= WORK ITEM =
Give again the line that contains "2011年2月 (52, 2010)", plus every line after it to the end of the records, unchanged.

*** DATASET EXCERPTS Section Begins ***

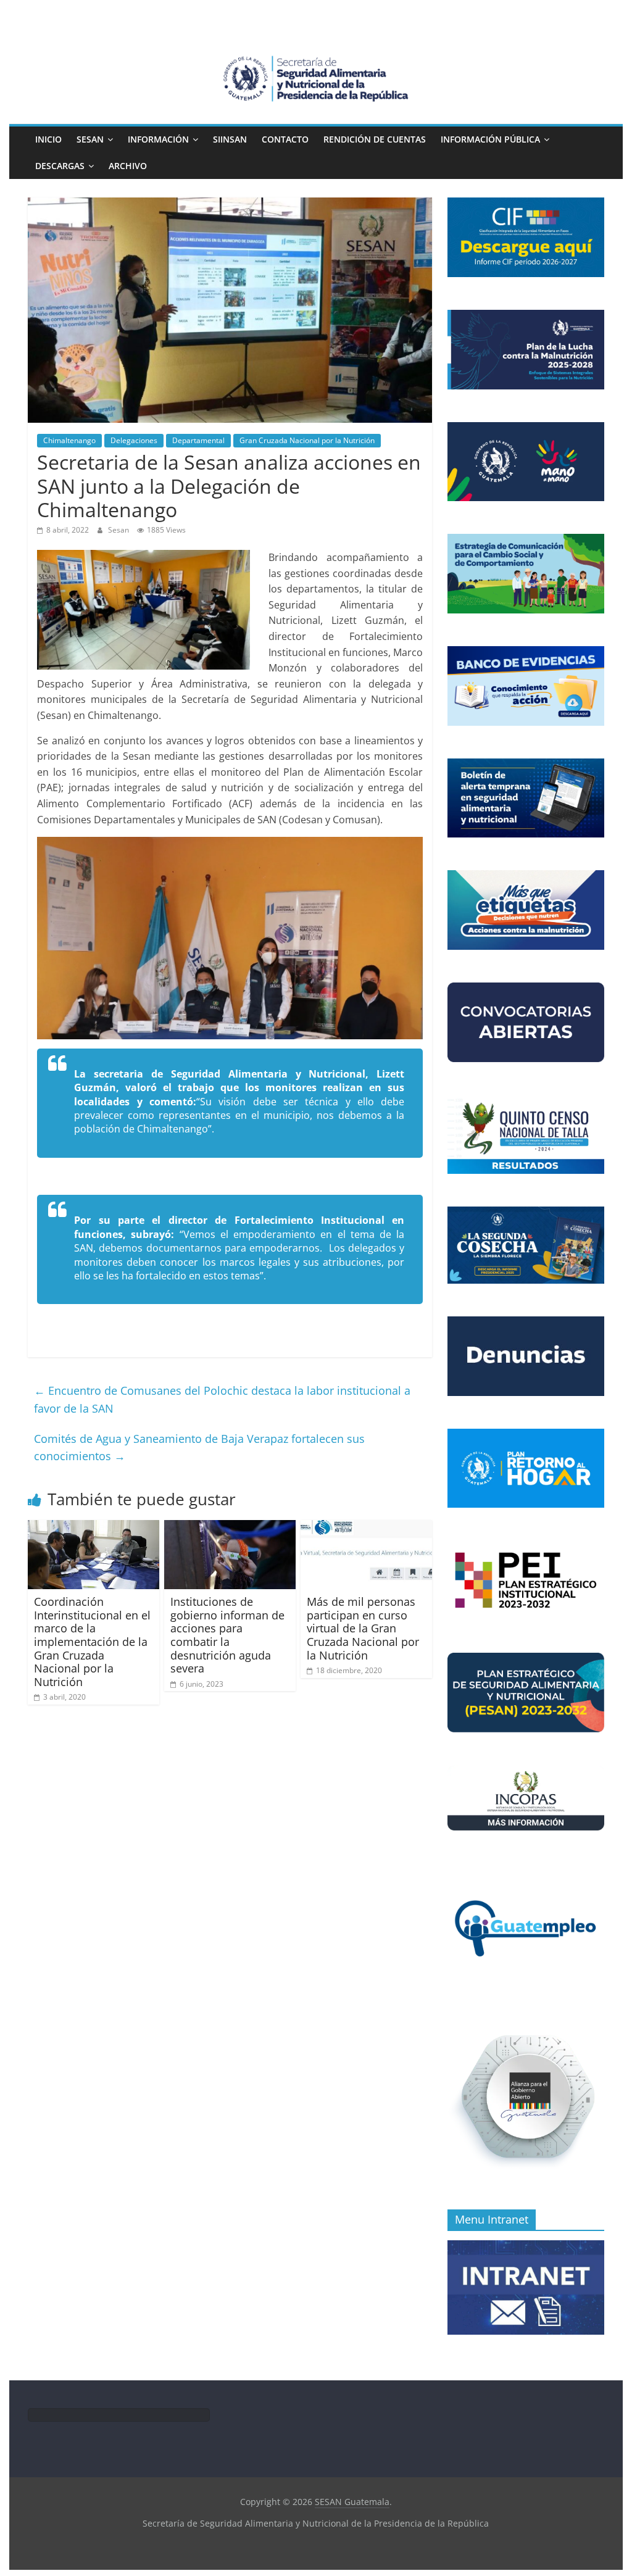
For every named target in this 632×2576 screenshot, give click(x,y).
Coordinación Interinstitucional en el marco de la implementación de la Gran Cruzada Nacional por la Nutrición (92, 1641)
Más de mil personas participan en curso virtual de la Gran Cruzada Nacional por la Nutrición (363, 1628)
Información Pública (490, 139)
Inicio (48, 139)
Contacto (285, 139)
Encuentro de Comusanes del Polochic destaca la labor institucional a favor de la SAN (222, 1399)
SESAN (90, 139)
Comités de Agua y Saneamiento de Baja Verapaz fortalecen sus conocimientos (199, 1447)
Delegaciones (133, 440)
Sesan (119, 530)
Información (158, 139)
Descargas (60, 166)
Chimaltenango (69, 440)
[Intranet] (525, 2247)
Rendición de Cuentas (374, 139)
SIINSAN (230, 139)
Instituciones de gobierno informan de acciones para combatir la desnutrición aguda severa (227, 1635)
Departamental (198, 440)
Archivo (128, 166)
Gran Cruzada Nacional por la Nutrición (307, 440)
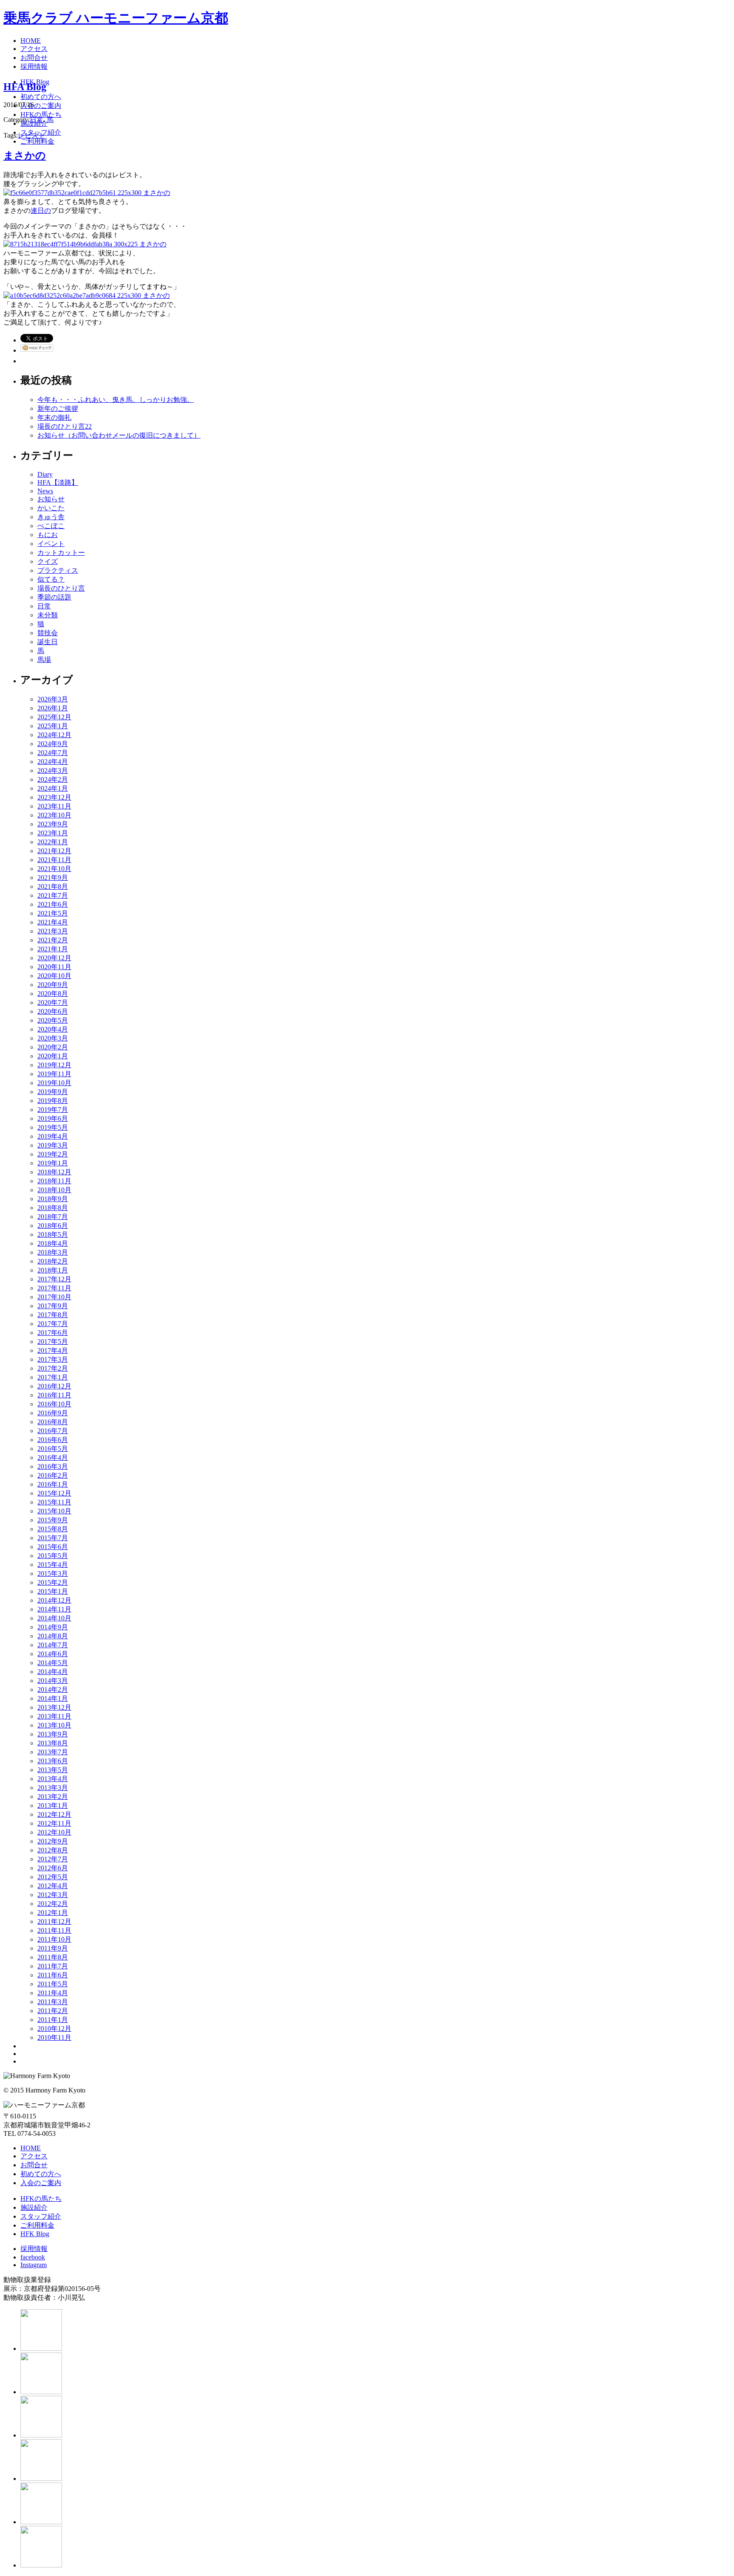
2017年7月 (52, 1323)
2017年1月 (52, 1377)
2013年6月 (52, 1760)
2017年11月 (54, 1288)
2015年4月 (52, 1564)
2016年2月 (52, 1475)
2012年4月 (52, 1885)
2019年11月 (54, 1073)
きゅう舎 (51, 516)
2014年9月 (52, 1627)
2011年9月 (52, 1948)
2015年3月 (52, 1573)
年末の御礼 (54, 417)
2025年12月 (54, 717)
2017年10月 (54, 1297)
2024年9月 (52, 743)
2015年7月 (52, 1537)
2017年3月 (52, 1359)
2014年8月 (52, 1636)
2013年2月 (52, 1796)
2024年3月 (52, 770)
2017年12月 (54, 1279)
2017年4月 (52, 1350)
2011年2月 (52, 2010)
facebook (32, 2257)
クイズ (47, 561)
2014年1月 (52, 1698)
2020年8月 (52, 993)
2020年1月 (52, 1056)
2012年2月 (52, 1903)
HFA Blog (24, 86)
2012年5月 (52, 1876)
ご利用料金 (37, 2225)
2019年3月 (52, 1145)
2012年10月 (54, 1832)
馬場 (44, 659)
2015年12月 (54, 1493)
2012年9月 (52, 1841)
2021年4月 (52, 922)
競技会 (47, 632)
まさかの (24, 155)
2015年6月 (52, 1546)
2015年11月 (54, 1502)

*** DATASET EXCERPTS Section Ends ***

= RESULT FOR THIS TASK =
2011年2月 (52, 2010)
facebook (32, 2257)
クイズ (47, 561)
2014年1月 (52, 1698)
2020年8月 (52, 993)
2020年1月 (52, 1056)
2012年2月 (52, 1903)
HFA Blog (24, 86)
2012年5月 (52, 1876)
ご利用料金 (37, 2225)
2019年3月 (52, 1145)
2012年10月 (54, 1832)
馬場 (44, 659)
2015年12月 (54, 1493)
2012年9月 (52, 1841)
2021年4月 (52, 922)
競技会 (47, 632)
まさかの (24, 155)
2015年6月 (52, 1546)
2015年11月 (54, 1502)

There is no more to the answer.